*PROBLEM:* Which lines of the data below hold "Toggle"? Copy each of them.

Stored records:
--

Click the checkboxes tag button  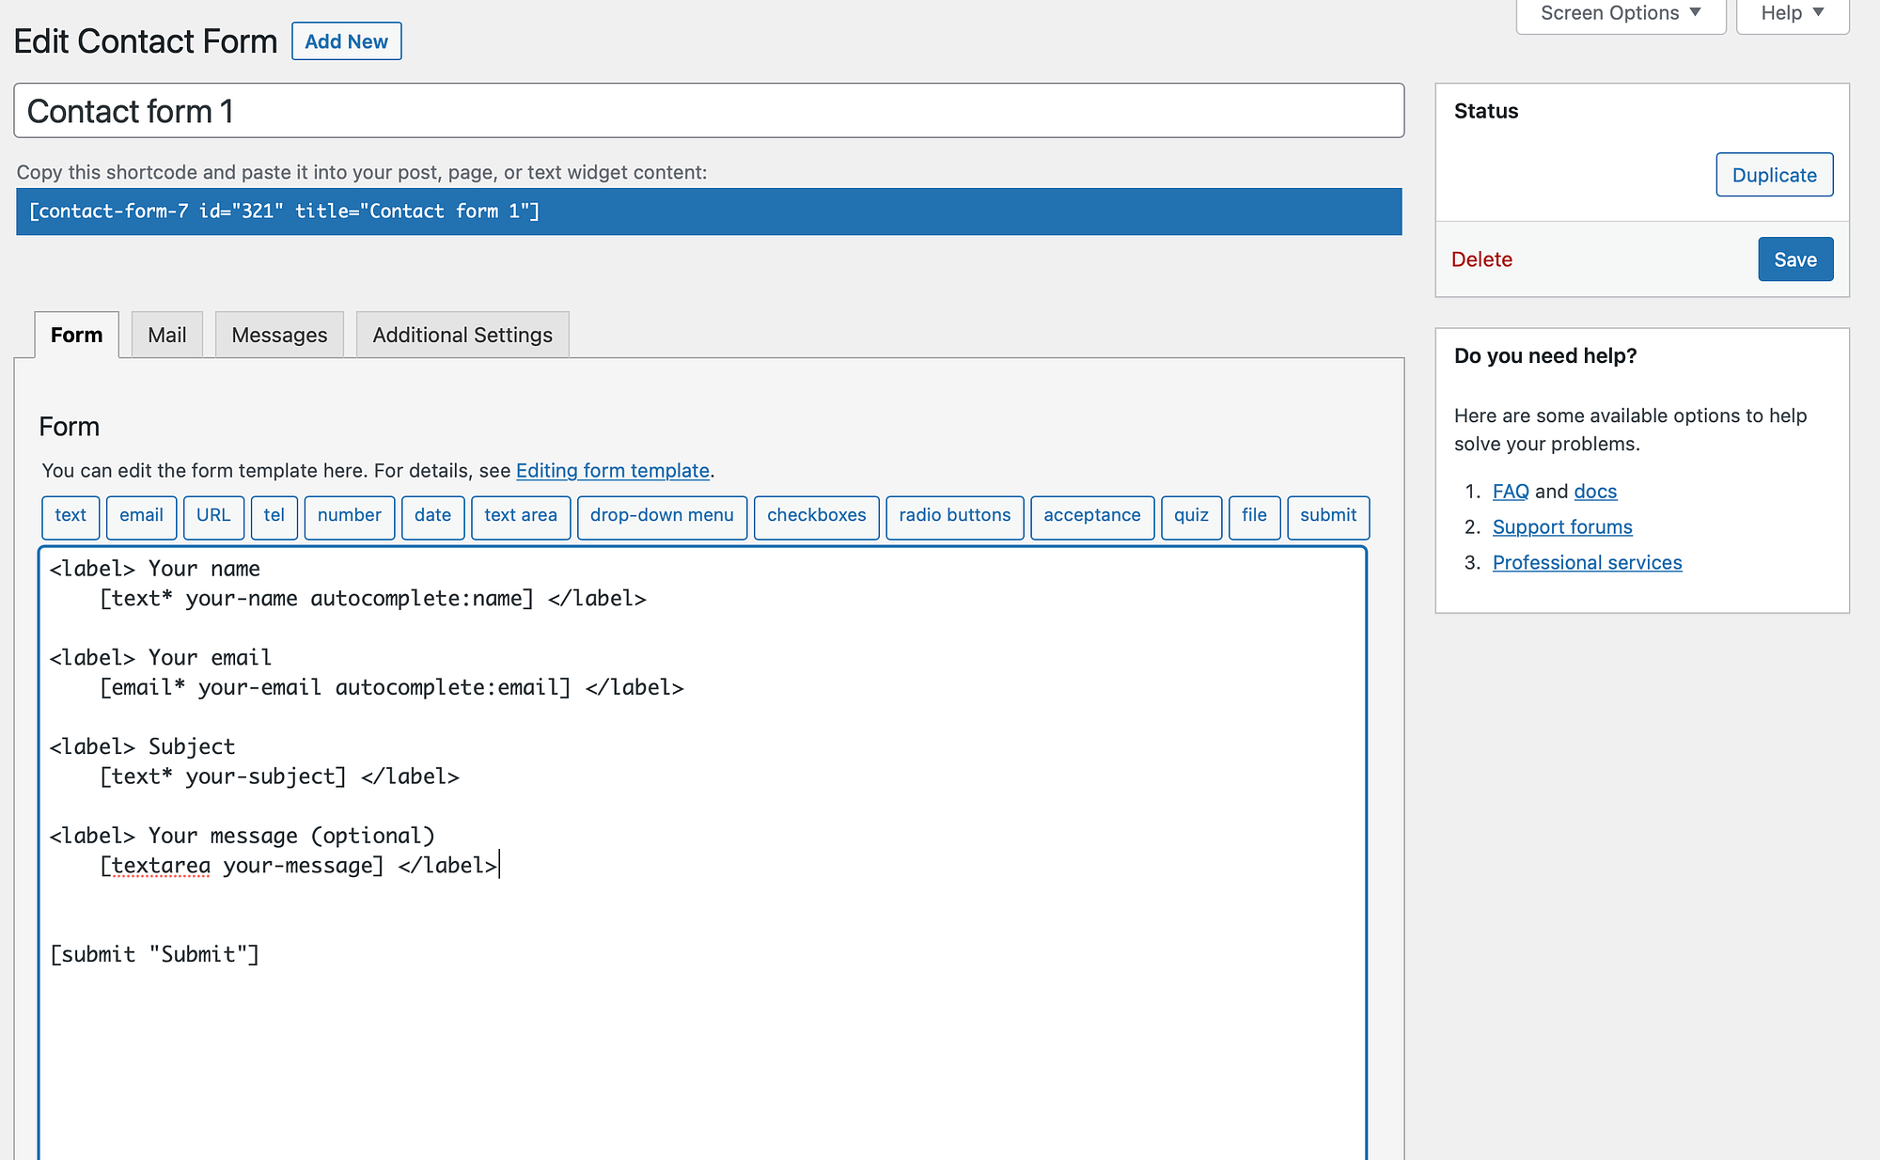815,514
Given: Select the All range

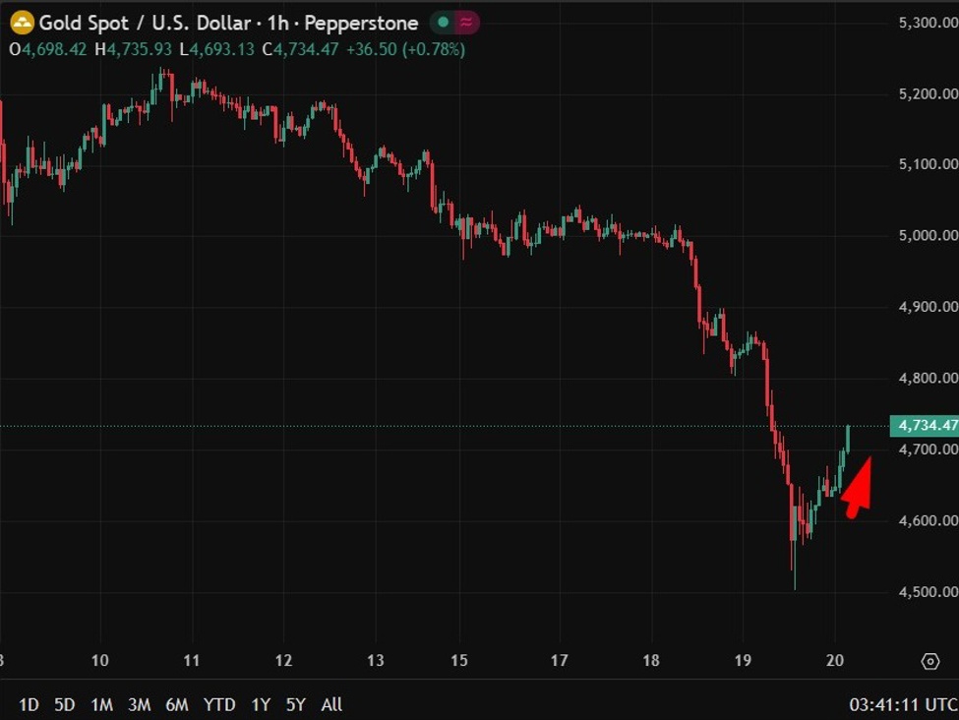Looking at the screenshot, I should (x=330, y=705).
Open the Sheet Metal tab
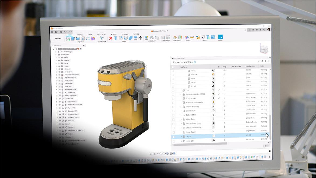 pyautogui.click(x=101, y=35)
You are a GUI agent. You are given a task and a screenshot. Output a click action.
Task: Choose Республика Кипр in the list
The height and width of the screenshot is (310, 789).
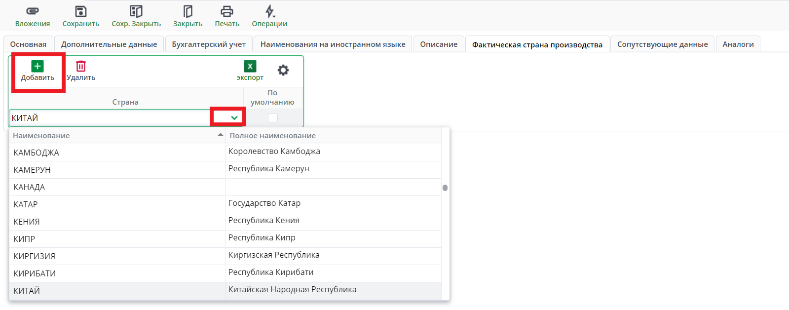click(x=262, y=238)
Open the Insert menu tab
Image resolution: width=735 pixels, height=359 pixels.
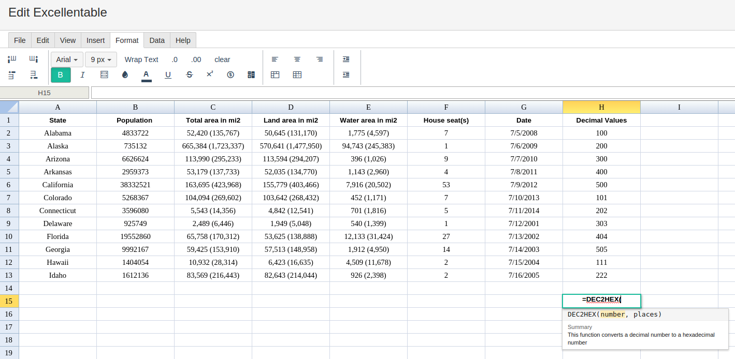pos(95,40)
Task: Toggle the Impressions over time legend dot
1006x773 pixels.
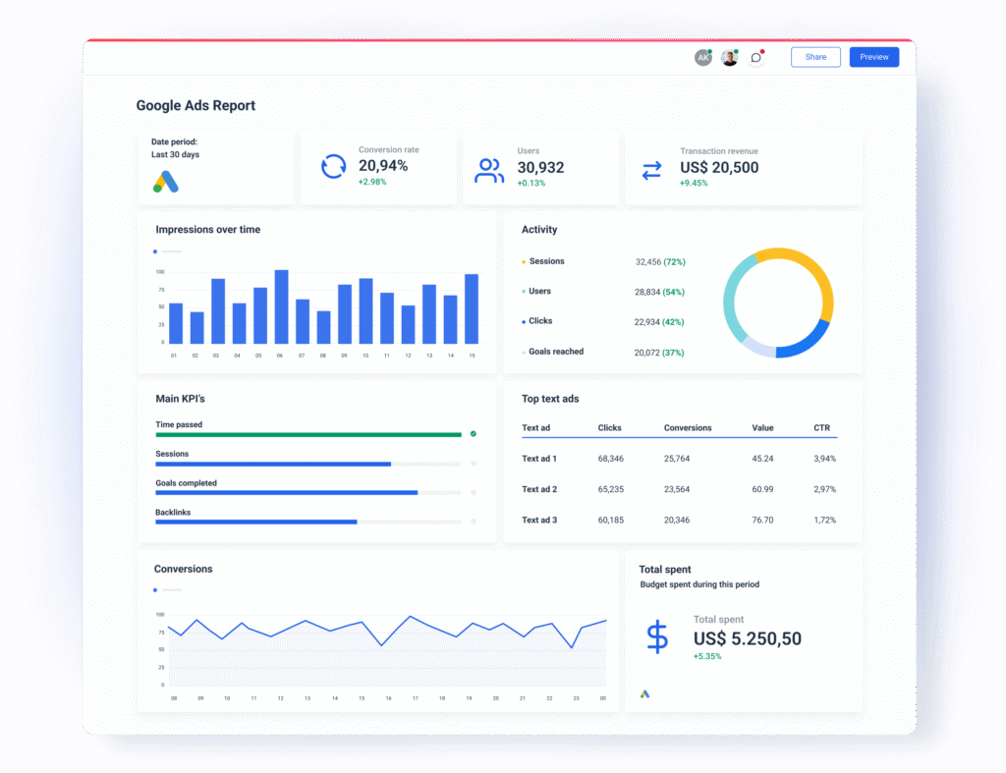Action: [x=155, y=251]
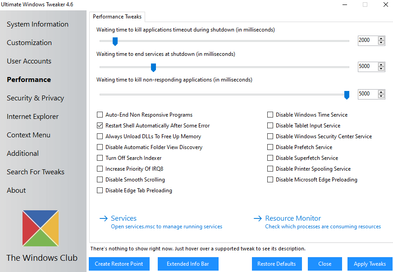Check Disable Superfetch Service
Viewport: 393px width, 272px height.
coord(270,158)
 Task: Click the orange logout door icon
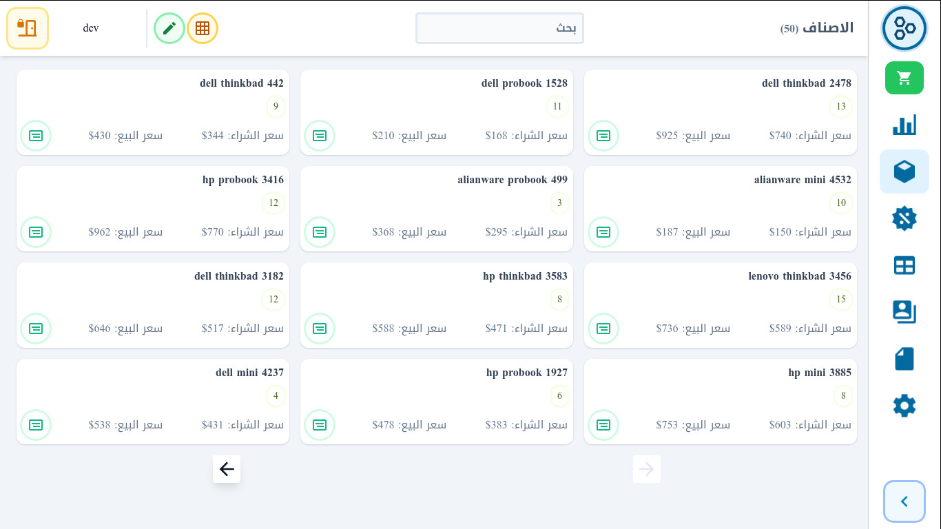click(x=28, y=28)
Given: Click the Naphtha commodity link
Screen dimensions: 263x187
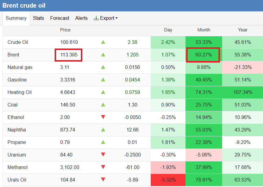Looking at the screenshot, I should pos(17,130).
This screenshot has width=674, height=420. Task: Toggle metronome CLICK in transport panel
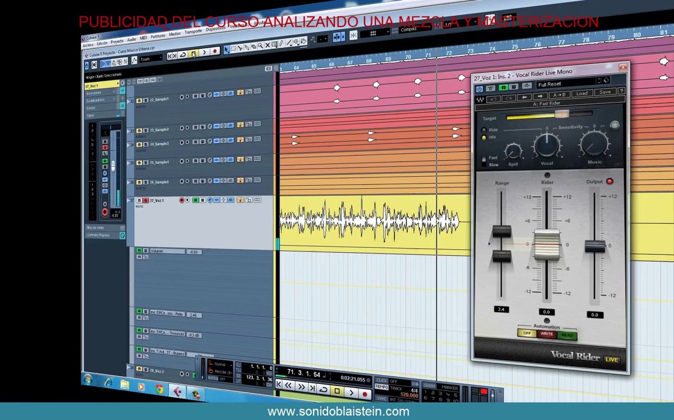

--

*ANSWER:*
Task: Toggle the Impressions over time legend dot
This screenshot has width=674, height=420. Task: Toggle metronome CLICK in transport panel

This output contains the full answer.